For a medium web app (one frontend, one API, two services, a database), expect three engineering days for the first pass. Subsequent quarterly audits run in a day if the tooling is wired into CI. The first audit is always the slowest because it doubles as the time you discover where every artefact lives.
What is the difference between a security audit and a penetration test?
A security audit is structured, checklist-driven, and aims for completeness across the four layers. A penetration test is exploratory, attacker-mindset, and aims to find one critical chain that an audit might miss. You want both: the audit gives baseline coverage, the pentest catches the creative path. Run the audit quarterly and the pentest annually.
Do I need a SOC2 or ISO 27001 process to do this?
No. The methodology above is independent of compliance frameworks.
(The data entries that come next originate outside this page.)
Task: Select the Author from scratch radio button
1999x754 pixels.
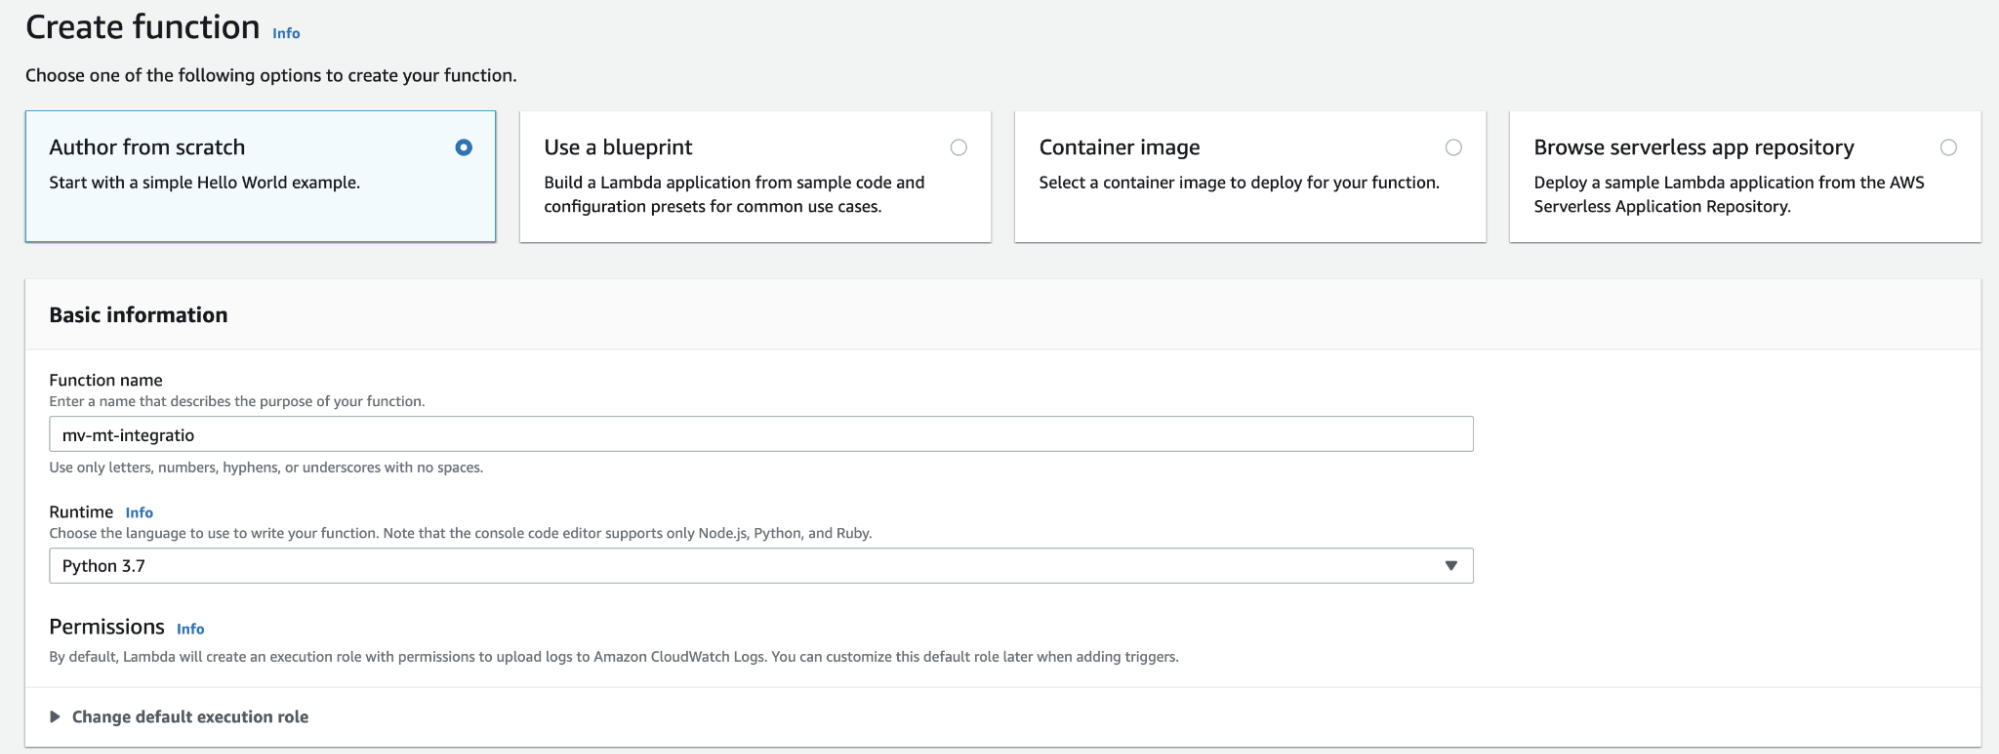Action: 463,148
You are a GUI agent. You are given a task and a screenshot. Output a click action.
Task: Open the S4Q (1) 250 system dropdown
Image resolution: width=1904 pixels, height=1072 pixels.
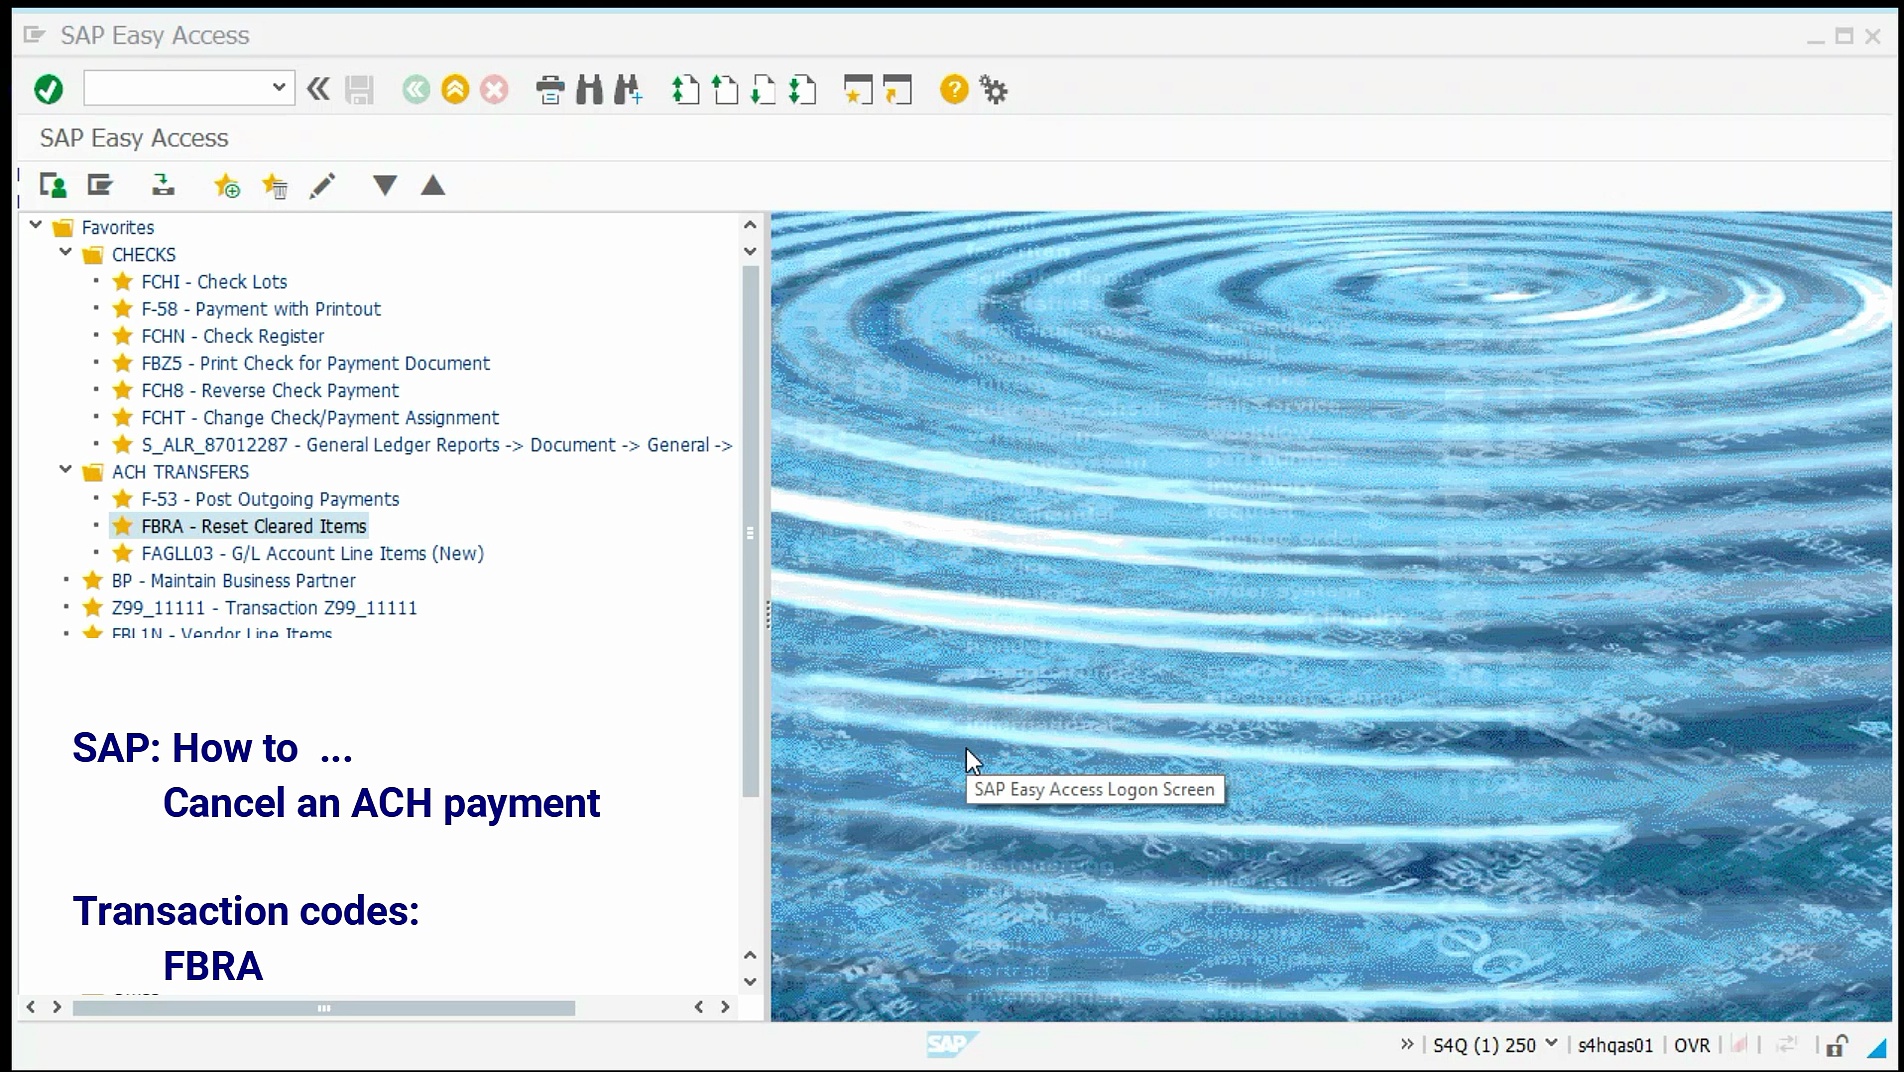tap(1551, 1045)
If you happen to be under SOC2, ISO 27001 or PCI-DSS, this checklist satisfies a significant portion of the security-control requirements. If you are pre-compliance, doing it now makes the eventual audit dramatically cheaper.
How do I audit a SaaS that I integrate but do not control?
Request their latest SOC2 report or security questionnaire, check that they have a public security policy and a vulnerability disclosure programme, verify the data they process is encrypted in transit and at rest, and verify the minimal scope of the API token your application requests. For critical vendors, an annual review of the report is part of layer three.
What about prompt injection and AI API integrations?
Treat any LLM call as an untrusted execution boundary. Sanitise inputs that originate from external content (user uploads, scraped pages, retrieved documents) before they reach the prompt. Separate system and user roles, never concatenate them. Enforce output validation: a model that is allowed to return JSON should be checked against a schema before its result reaches any sensitive action. Log every prompt and response for at least 30 days for forensics.
How do I measure progress between audits?
Track three numbers: the count of open high-severity findings, the median age of an open finding in days, and the count of new high-severity findings introduced in the last quarter. The first two trend toward zero; the third stays low because the layered approach catches regressions early.